== Records supplied

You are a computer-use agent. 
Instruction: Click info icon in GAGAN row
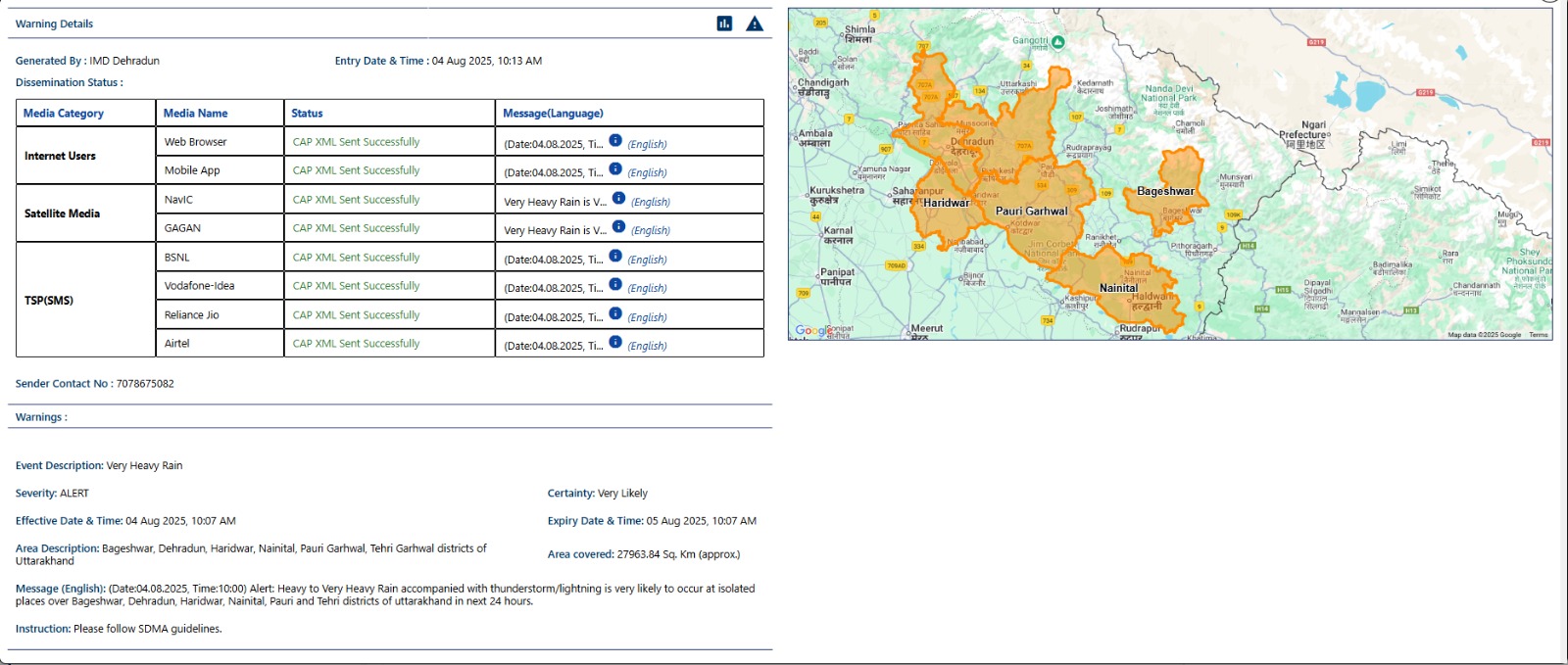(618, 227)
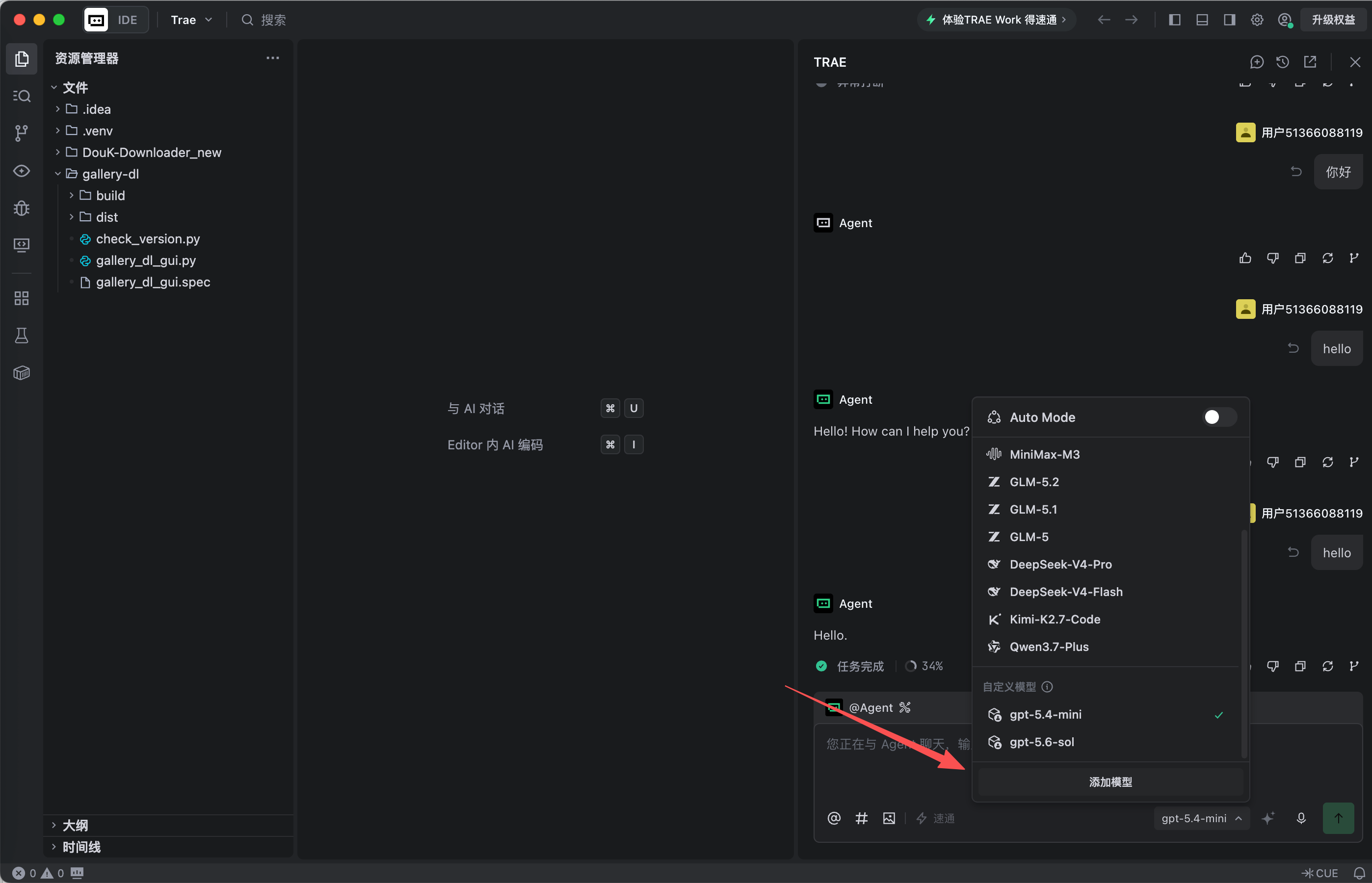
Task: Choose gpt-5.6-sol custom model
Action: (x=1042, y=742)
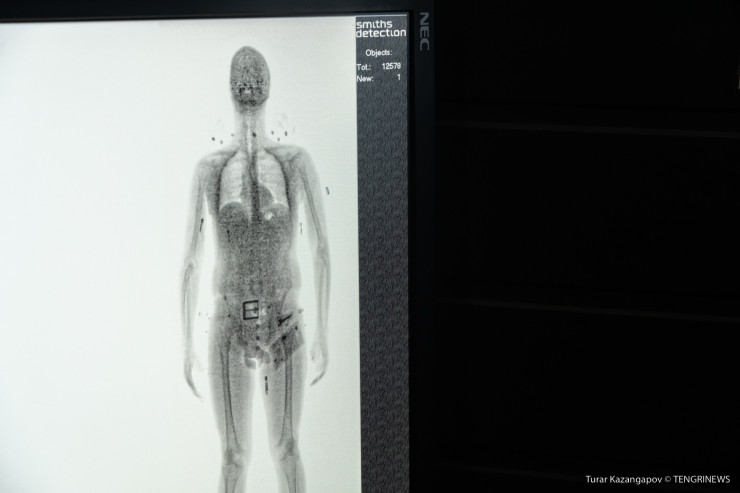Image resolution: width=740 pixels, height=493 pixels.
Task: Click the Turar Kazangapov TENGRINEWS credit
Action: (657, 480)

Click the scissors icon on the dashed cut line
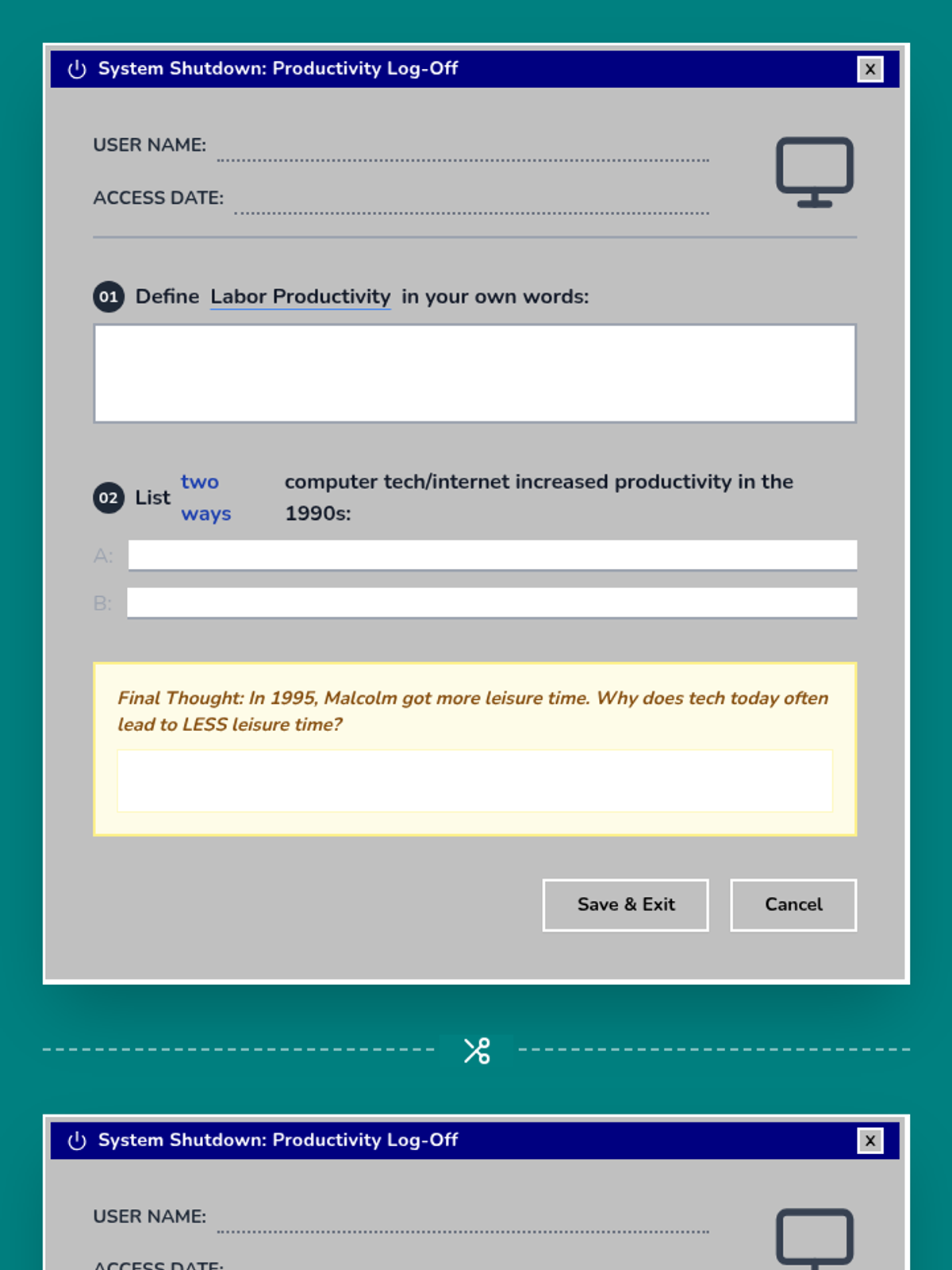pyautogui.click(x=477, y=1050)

====

→ **Stated exercise**
Write out the rows above again, swapping every "icon" for "symbol" and keeping everything else the same. Leave the pictures out.

→ **The completed task**
You are a computer-use agent. 
Instruction: Click info symbol in GAGAN row
(618, 227)
Task: Choose gpt-5.6-sol custom model
Action: (x=1042, y=742)
Image resolution: width=740 pixels, height=493 pixels.
Task: Click the Turar Kazangapov TENGRINEWS credit
Action: (657, 480)

Click the scissors symbol on the dashed cut line
pyautogui.click(x=477, y=1050)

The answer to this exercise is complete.